_What to do_
Go through the data from its first line and retype each line, stopping once the line containing "Click the Global" has been retyped.

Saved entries
BEGIN
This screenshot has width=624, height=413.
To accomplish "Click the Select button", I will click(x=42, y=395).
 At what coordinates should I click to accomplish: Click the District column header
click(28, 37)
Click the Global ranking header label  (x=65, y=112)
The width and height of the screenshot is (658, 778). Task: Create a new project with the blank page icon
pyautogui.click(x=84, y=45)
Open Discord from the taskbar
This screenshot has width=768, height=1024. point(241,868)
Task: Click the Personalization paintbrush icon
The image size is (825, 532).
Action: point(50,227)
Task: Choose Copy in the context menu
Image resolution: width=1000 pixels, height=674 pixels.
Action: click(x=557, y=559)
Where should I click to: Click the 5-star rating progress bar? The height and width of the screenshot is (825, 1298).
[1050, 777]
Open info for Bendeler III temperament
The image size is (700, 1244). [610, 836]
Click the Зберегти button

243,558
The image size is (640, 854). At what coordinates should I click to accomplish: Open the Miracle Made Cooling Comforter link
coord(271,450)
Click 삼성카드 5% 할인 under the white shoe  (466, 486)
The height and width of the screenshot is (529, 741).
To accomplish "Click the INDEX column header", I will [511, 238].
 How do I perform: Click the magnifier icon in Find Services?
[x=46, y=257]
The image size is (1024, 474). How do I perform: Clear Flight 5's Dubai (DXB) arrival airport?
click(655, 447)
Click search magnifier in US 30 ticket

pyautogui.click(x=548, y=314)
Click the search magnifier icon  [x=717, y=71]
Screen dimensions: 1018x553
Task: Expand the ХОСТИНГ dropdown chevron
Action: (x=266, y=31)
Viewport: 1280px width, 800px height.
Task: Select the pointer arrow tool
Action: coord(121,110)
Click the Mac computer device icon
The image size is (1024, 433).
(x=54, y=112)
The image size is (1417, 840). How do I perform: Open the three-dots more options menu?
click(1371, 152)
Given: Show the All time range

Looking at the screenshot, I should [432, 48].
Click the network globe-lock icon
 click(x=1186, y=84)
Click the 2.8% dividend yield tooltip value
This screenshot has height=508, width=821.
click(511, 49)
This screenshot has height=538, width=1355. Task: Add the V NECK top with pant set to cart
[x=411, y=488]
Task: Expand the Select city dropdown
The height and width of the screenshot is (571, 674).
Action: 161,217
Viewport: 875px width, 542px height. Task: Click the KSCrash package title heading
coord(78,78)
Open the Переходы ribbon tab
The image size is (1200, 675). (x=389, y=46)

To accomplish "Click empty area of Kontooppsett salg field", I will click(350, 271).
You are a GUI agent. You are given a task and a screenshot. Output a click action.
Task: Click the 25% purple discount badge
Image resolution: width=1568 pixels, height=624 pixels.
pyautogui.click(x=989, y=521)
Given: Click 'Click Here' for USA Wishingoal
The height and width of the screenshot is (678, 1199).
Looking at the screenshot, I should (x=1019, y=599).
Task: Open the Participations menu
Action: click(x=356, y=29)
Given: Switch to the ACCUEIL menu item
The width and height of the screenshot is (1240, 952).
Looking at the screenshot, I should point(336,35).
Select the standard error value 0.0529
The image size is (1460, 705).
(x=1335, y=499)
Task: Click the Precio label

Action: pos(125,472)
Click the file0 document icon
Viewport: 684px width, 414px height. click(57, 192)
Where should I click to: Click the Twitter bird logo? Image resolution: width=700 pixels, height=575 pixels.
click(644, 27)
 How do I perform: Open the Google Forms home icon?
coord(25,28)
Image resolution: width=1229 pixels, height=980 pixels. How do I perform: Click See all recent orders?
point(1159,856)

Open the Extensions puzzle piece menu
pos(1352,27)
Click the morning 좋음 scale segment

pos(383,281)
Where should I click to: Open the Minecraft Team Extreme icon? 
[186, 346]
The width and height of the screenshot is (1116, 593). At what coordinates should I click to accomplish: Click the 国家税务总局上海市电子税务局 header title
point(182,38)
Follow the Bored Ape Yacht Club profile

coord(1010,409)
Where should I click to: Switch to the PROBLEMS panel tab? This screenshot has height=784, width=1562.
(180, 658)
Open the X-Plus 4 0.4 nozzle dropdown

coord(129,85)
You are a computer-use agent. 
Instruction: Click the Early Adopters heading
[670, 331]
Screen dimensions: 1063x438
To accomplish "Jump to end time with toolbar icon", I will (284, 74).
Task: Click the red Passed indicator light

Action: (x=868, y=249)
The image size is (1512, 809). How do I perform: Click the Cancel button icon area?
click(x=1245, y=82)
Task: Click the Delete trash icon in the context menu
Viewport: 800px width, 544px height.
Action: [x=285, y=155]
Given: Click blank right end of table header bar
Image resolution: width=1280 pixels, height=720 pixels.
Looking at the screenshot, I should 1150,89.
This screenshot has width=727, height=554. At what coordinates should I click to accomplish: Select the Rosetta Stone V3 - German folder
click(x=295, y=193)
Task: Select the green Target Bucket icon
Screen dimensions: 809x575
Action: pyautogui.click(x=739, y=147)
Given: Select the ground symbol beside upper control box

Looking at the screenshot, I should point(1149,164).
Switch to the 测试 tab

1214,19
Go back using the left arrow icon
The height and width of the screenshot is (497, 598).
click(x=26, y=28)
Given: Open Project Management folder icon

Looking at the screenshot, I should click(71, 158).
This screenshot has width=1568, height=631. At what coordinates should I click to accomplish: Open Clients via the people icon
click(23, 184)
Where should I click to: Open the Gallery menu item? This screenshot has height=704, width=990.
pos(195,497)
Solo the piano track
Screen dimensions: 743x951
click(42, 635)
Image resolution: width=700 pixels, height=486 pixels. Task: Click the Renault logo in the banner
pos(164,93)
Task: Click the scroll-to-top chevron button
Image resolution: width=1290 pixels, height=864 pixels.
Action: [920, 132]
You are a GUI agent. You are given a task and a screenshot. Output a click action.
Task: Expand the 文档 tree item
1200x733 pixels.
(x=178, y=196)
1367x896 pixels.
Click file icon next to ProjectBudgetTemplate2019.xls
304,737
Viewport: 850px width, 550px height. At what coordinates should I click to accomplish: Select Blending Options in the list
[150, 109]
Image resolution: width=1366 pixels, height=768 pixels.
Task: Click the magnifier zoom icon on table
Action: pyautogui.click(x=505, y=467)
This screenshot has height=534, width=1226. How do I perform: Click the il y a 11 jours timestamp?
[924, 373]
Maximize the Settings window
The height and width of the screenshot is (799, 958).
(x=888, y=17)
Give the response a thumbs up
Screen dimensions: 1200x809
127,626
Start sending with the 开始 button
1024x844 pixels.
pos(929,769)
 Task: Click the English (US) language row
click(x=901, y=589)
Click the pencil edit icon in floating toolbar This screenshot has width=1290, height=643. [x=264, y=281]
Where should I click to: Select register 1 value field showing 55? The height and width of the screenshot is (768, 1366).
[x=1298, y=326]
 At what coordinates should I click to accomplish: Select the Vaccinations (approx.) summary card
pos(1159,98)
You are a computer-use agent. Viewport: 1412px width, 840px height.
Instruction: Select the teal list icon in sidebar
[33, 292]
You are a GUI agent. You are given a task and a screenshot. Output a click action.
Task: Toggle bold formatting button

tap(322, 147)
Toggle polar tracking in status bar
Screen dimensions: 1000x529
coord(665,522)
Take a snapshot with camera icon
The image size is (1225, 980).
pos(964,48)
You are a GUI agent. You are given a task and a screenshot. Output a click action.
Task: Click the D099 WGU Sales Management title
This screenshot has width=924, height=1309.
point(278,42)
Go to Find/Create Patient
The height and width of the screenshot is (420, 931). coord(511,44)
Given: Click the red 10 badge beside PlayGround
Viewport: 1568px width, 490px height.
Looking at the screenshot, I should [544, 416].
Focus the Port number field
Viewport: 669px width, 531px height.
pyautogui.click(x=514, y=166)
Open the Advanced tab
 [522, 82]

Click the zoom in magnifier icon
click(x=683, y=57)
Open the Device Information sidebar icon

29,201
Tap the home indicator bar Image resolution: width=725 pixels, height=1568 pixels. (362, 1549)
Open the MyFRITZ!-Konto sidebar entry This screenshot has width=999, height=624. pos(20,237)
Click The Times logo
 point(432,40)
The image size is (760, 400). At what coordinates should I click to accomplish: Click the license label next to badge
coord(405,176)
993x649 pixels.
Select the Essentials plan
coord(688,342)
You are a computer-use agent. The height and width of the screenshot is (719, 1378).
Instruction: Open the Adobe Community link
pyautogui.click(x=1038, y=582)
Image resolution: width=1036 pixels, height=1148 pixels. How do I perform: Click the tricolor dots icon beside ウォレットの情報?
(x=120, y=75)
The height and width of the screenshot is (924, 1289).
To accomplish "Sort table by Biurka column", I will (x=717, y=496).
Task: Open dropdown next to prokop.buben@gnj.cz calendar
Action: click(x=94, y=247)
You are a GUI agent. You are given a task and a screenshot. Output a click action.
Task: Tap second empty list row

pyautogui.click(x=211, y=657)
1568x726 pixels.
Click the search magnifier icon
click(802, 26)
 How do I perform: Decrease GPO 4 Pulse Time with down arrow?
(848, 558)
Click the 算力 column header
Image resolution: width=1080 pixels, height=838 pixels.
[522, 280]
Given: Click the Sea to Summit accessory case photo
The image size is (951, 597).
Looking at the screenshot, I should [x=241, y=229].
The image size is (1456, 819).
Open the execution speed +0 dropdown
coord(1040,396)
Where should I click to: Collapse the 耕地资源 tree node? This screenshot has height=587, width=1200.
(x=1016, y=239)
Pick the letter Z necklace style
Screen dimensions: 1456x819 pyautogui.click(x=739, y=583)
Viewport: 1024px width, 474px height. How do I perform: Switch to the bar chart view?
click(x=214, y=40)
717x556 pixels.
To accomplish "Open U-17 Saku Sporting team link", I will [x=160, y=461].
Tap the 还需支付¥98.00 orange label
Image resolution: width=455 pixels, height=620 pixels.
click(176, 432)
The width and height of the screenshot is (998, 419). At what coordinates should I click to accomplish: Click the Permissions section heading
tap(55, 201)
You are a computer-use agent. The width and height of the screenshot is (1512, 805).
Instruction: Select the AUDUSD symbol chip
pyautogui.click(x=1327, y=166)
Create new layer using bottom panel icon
END
_Output below_
This screenshot has width=624, height=413.
To accomplish "Click the Select button", I will click(x=42, y=395).
 At what coordinates should I click to accomplish: Click the District column header
click(28, 37)
Click the Global ranking header label  (x=65, y=112)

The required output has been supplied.